• **Page excerpt**:
⁂

Writing my way to Carnegie Hall (and of course, I talk about the weekend)

On this day in 1040 King Duncan I is killed in battle against his first cousin and rival Macbeth (the real one, not the Shakespearean one). Macbeth later succeeds Duncan as King of Scotland.

 

I don’t think anyone is ever writing so that you can throw it away. You’re always writing it to be something. Later, you decide whether it’ll ever see the light of day. But at the moment of its writing, it’s always meant to be something. So, to me, there’s no practicing; there’s only editing and publishing or not publishing.

American actor, comedian, musician, producer, and screenwriter, Steve Martin, was born on this day in 1945.

So, I won’t practice, practice, practice writing to make my way to Carnegie Hall.

My writing work isn’t practice. It’s the real thing.

Every day when I sit to write at least 1,000 words, I’m writing. Sure reality is that every day I can do that I am improving my craft. But it’s not practice. It’s the real thing.

I have found that I do the best with that particular project when I sit down and take care of it first thing, after the scripture reading and prayer, and with a cup of coffee. If it doesn’t happen before I walk out the door, it still happens, just not as fluidly and generally not as read-worthy.

But, that 5:00 a.m. alarm is a bit of a challenge. I’m working on it.

⁂

• **Problem description**:
Please quote the blog post on daily writing above word for word, from "Writing my way" up to and including "day in 1945.".

⁂

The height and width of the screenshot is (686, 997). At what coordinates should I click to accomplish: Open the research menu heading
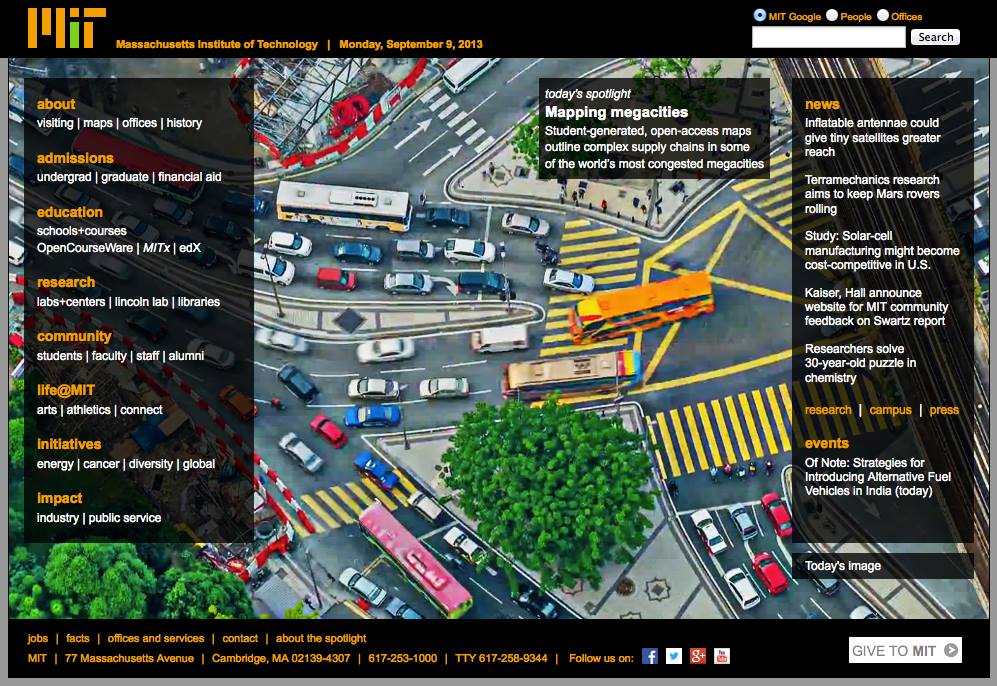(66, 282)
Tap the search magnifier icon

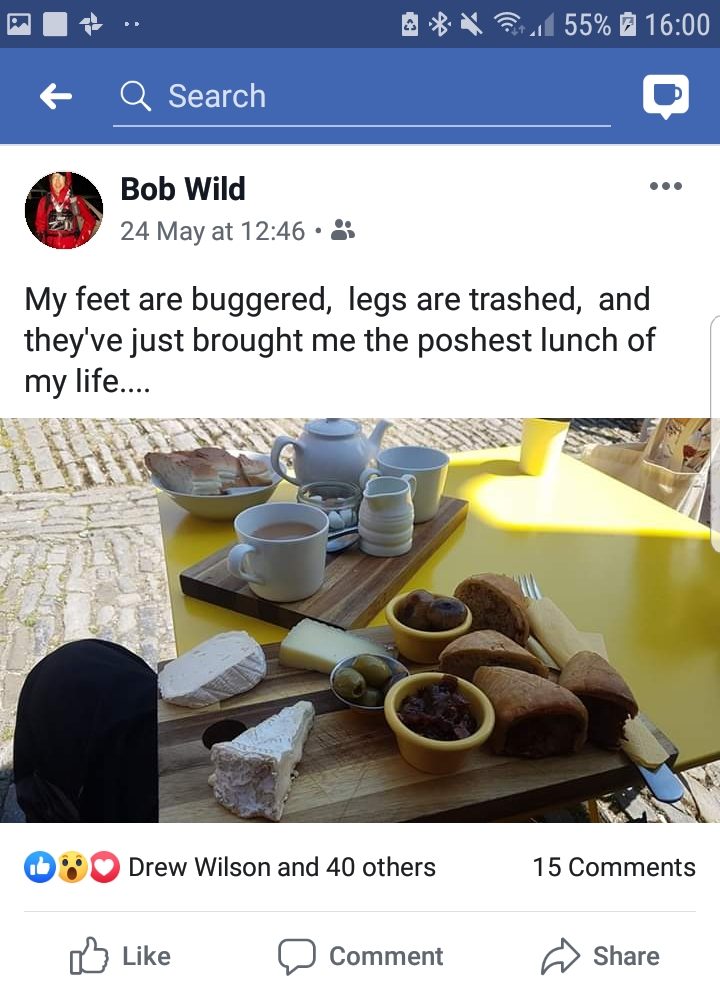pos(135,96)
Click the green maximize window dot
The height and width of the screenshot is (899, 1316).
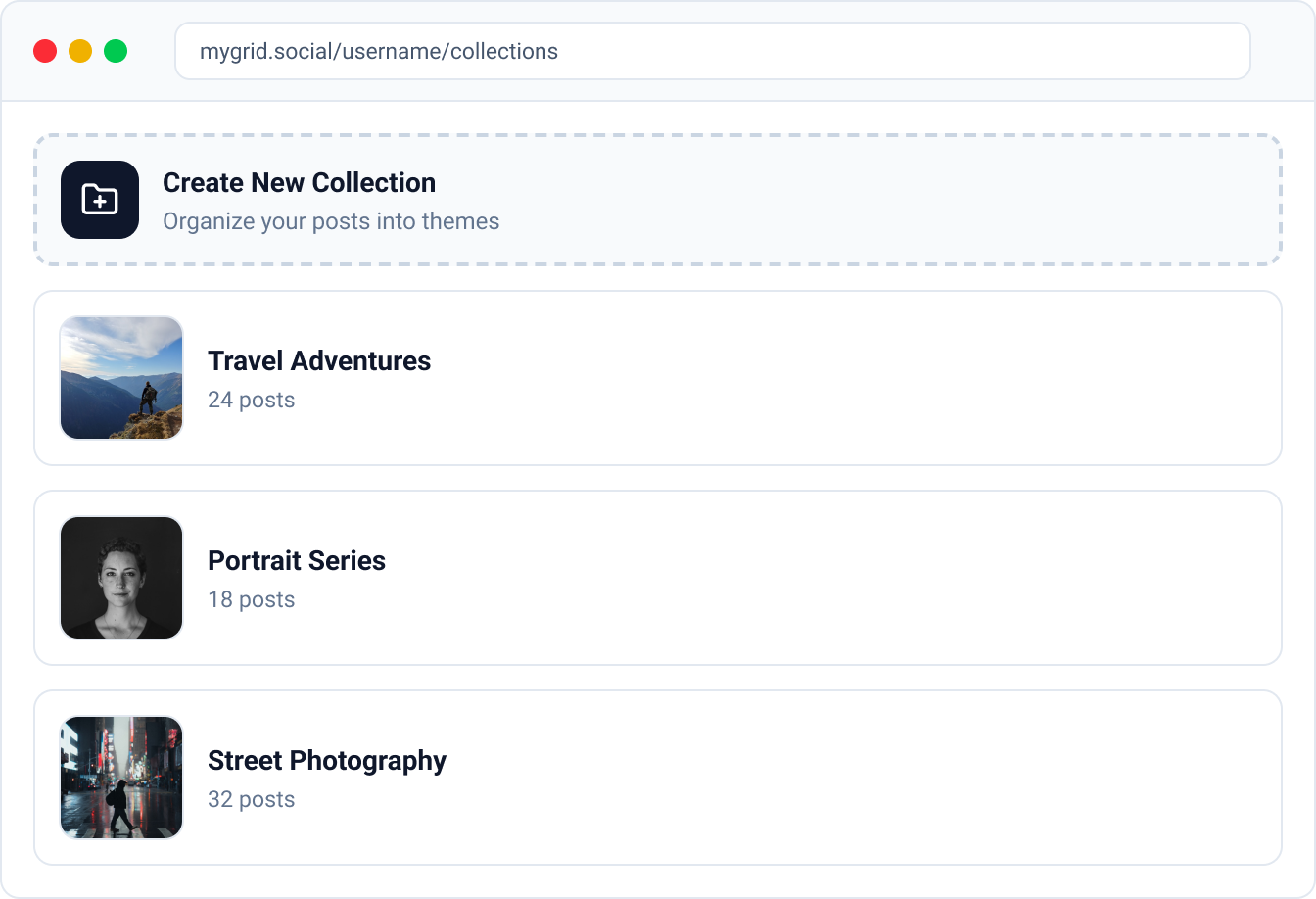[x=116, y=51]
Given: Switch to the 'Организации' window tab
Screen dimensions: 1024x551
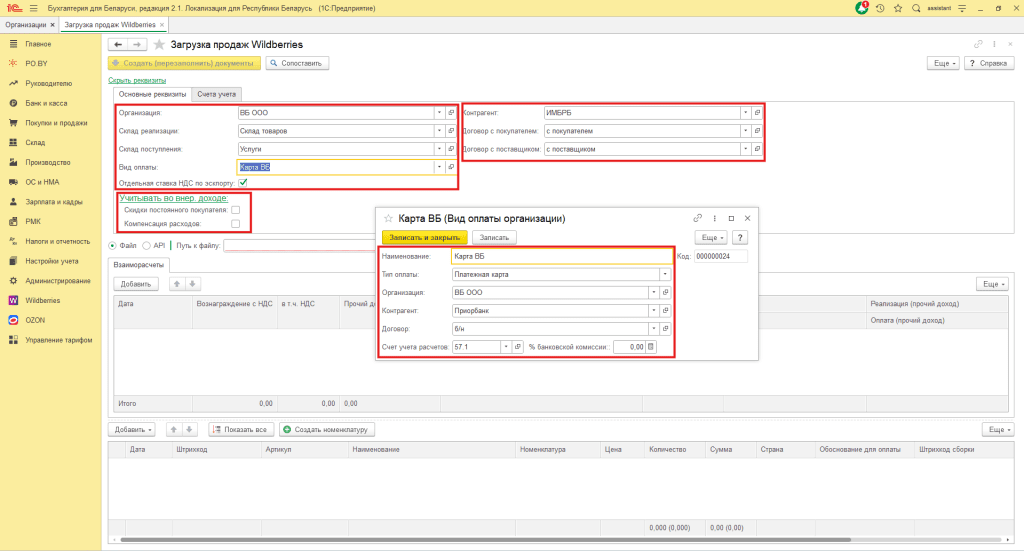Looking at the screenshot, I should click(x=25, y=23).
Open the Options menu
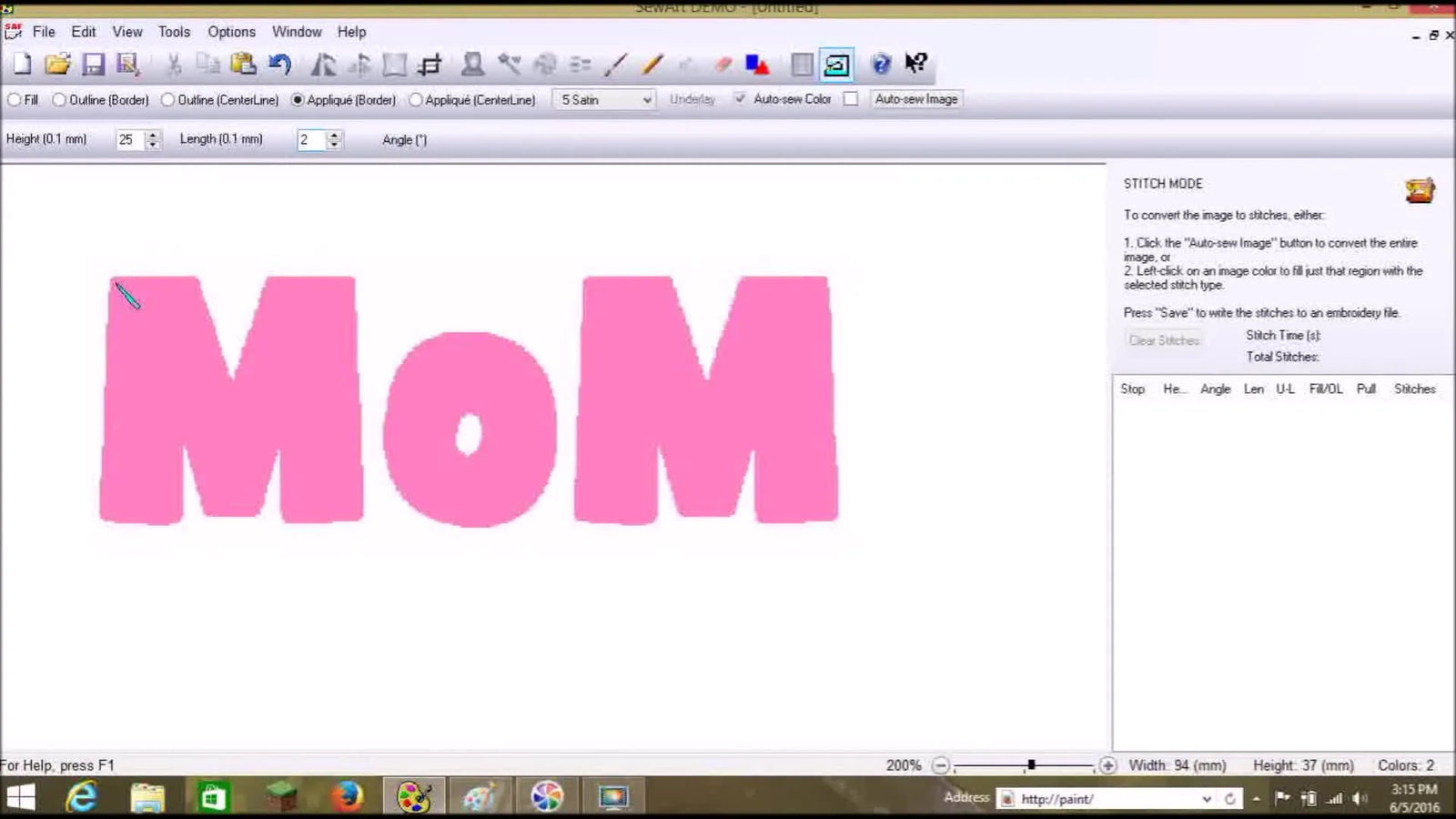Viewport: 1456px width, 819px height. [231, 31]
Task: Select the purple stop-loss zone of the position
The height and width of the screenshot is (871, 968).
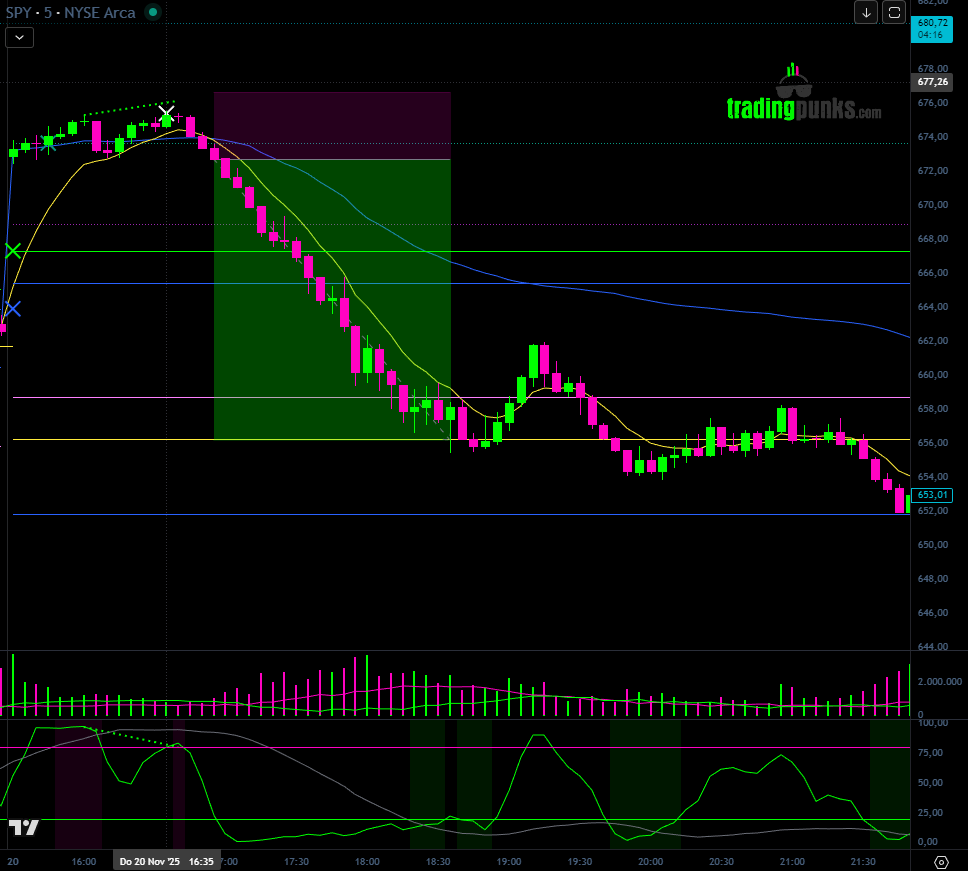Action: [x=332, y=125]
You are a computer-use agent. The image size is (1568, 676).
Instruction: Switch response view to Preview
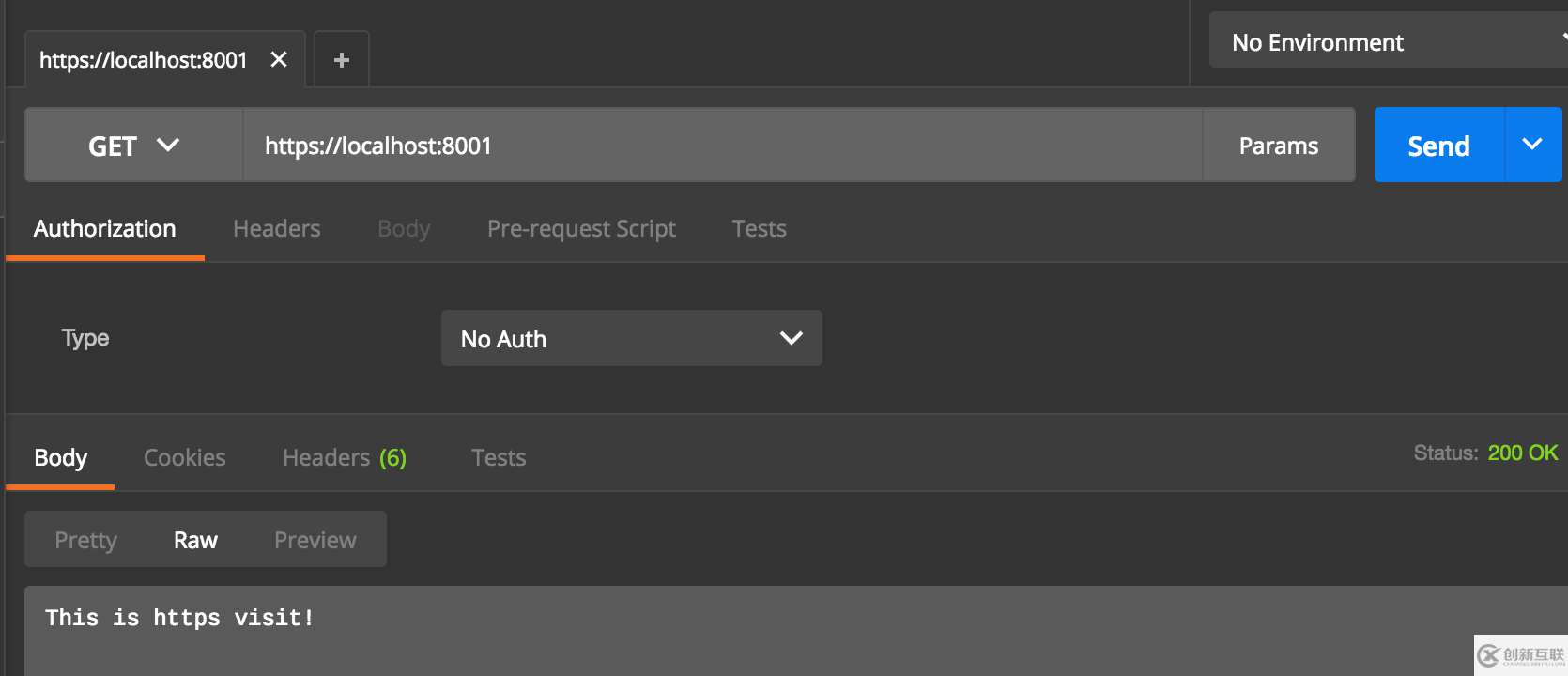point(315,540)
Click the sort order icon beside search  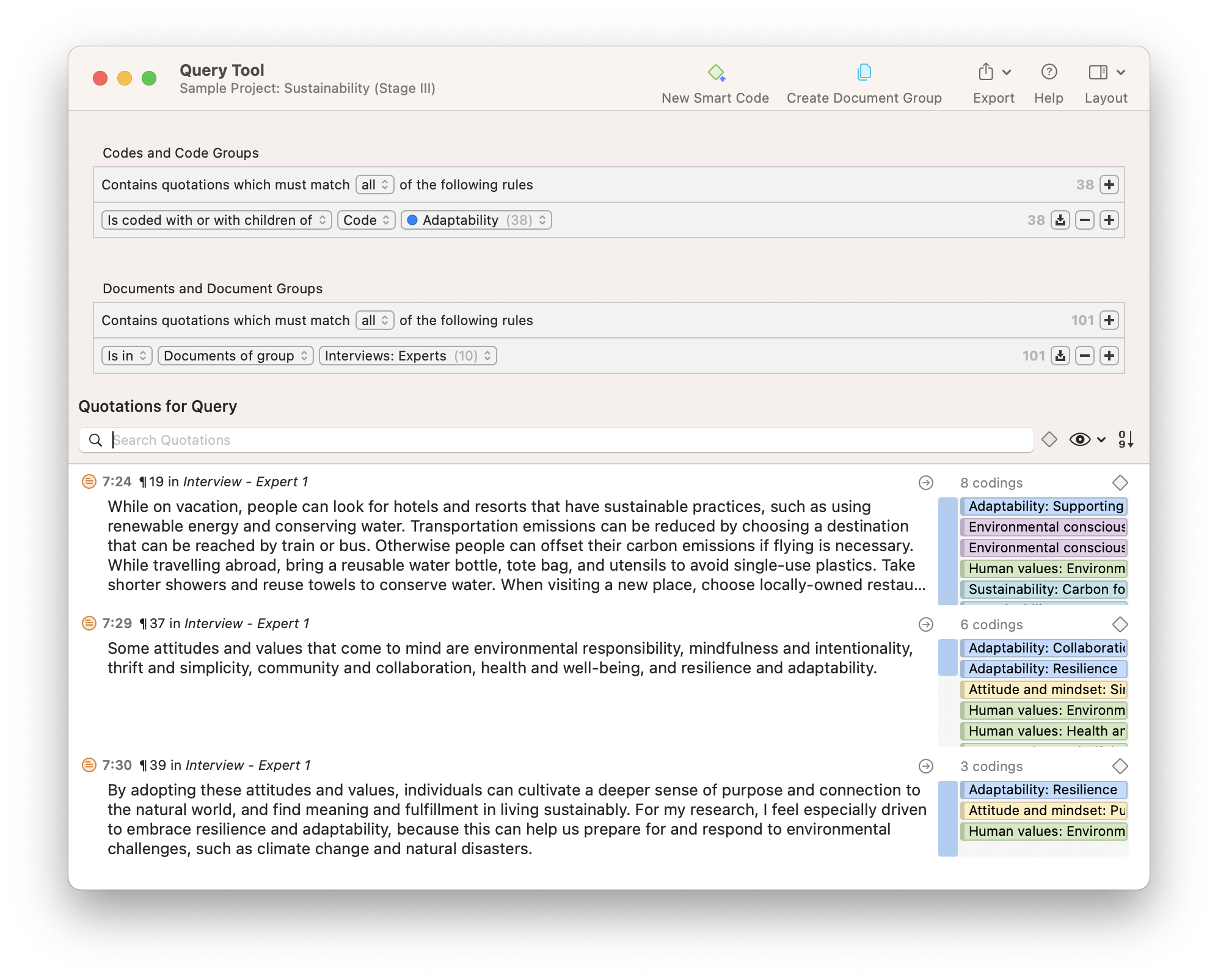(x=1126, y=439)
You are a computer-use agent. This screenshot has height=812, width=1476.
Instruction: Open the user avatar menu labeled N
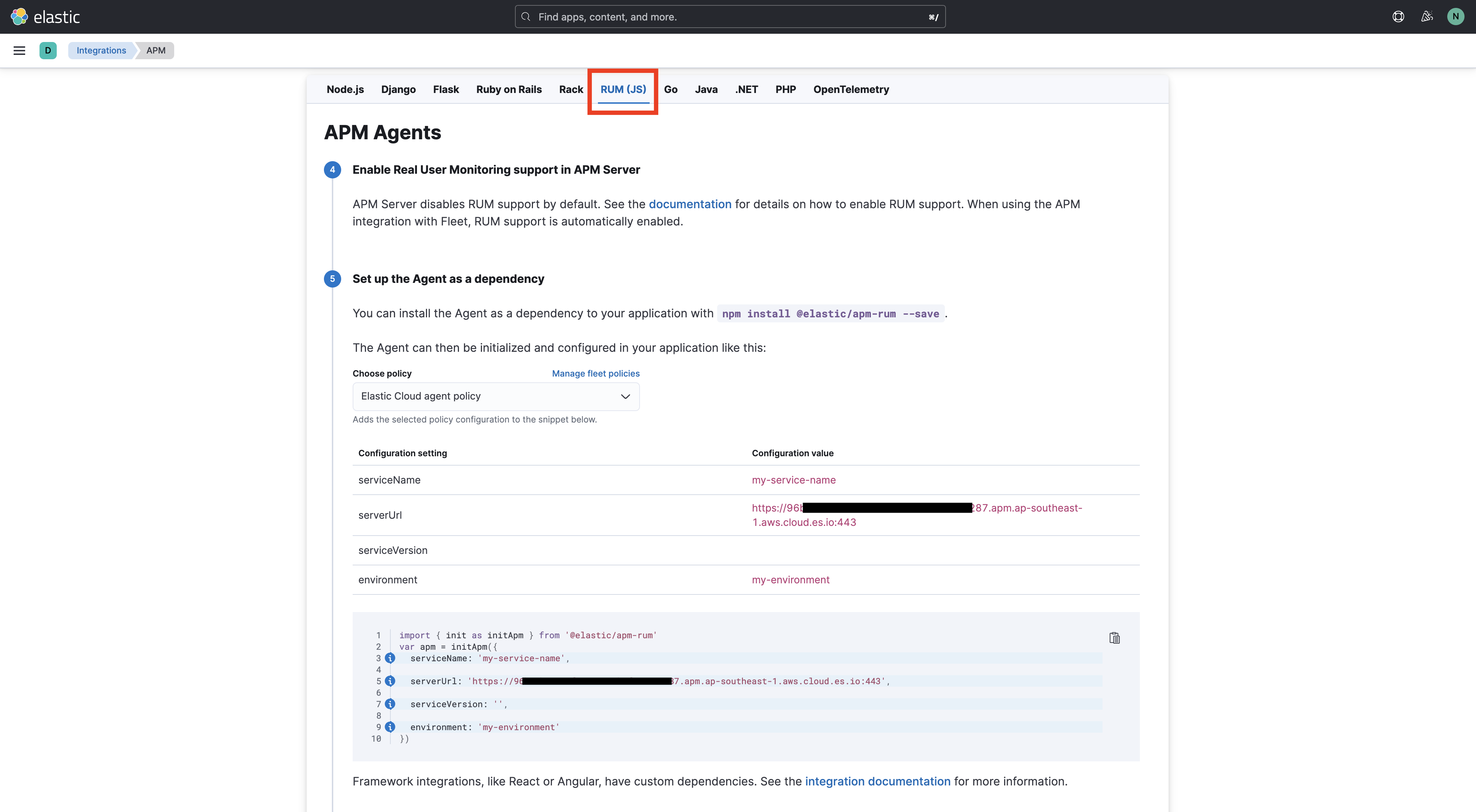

⁂

• **Output of the task**:
Writing my way to Carnegie Hall (and of course, I talk about the weekend)

On this day in 1040 King Duncan I is killed in battle against his first cousin and rival Macbeth (the real one, not the Shakespearean one). Macbeth later succeeds Duncan as King of Scotland.

 

I don’t think anyone is ever writing so that you can throw it away. You’re always writing it to be something. Later, you decide whether it’ll ever see the light of day. But at the moment of its writing, it’s always meant to be something. So, to me, there’s no practicing; there’s only editing and publishing or not publishing.

American actor, comedian, musician, producer, and screenwriter, Steve Martin, was born on this day in 1945.